## Problem to work on
Here are some entries. Print them exactly as they are.

Saved entries:
···

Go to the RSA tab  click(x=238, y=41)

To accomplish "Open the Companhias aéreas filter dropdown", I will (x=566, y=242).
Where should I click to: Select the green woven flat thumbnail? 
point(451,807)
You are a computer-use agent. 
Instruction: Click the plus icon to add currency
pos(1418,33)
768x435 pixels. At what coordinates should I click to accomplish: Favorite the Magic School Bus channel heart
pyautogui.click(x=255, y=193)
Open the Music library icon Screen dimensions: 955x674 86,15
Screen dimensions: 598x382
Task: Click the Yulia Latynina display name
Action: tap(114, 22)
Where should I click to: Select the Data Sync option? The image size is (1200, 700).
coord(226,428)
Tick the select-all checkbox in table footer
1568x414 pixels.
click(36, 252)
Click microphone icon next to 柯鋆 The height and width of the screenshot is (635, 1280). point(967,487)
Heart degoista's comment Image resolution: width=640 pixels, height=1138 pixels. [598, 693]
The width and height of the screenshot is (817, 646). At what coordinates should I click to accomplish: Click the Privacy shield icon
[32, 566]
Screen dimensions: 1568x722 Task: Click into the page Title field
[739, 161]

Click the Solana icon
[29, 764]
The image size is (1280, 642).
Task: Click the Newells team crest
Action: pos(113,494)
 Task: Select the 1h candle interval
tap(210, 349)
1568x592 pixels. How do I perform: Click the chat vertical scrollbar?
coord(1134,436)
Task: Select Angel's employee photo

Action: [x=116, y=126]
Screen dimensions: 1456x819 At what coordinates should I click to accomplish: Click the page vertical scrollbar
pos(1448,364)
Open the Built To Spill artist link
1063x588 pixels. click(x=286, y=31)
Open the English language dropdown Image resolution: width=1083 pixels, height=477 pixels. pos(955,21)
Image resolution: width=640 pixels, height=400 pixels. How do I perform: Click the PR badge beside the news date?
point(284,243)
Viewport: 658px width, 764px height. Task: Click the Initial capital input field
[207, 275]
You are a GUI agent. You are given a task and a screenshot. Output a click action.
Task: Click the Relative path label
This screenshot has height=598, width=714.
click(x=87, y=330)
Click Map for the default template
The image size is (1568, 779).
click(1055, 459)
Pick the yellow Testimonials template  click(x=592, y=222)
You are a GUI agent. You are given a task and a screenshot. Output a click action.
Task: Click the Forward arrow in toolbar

···

## Solution for this exercise
Go to the RSA tab  click(x=238, y=41)

To accomplish "Open the Companhias aéreas filter dropdown", I will (x=566, y=242).
Where should I click to: Select the green woven flat thumbnail? 
point(451,807)
You are a computer-use agent. 
Instruction: Click the plus icon to add currency
pos(1418,33)
768x435 pixels. At what coordinates should I click to accomplish: Favorite the Magic School Bus channel heart
pyautogui.click(x=255, y=193)
Open the Music library icon Screen dimensions: 955x674 86,15
Screen dimensions: 598x382
Task: Click the Yulia Latynina display name
Action: tap(114, 22)
Where should I click to: Select the Data Sync option? The image size is (1200, 700).
coord(226,428)
Tick the select-all checkbox in table footer
1568x414 pixels.
click(36, 252)
Click microphone icon next to 柯鋆 The height and width of the screenshot is (635, 1280). point(967,487)
Heart degoista's comment Image resolution: width=640 pixels, height=1138 pixels. [598, 693]
The width and height of the screenshot is (817, 646). At what coordinates should I click to accomplish: Click the Privacy shield icon
[32, 566]
Screen dimensions: 1568x722 Task: Click into the page Title field
[739, 161]

Click the Solana icon
[29, 764]
The image size is (1280, 642).
Task: Click the Newells team crest
Action: pos(113,494)
 Task: Select the 1h candle interval
tap(210, 349)
1568x592 pixels. How do I perform: Click the chat vertical scrollbar?
coord(1134,436)
Task: Select Angel's employee photo

Action: [x=116, y=126]
Screen dimensions: 1456x819 At what coordinates should I click to accomplish: Click the page vertical scrollbar
pos(1448,364)
Open the Built To Spill artist link
1063x588 pixels. click(x=286, y=31)
Open the English language dropdown Image resolution: width=1083 pixels, height=477 pixels. pos(955,21)
Image resolution: width=640 pixels, height=400 pixels. How do I perform: Click the PR badge beside the news date?
point(284,243)
Viewport: 658px width, 764px height. Task: Click the Initial capital input field
[207, 275]
You are a GUI agent. You are given a task and a screenshot. Output a click action.
Task: Click the Relative path label
This screenshot has height=598, width=714.
click(x=87, y=330)
Click Map for the default template
The image size is (1568, 779).
click(1055, 459)
Pick the yellow Testimonials template  click(x=592, y=222)
You are a GUI agent. You are given a task and a screenshot. Output a click action.
Task: Click the Forward arrow in toolbar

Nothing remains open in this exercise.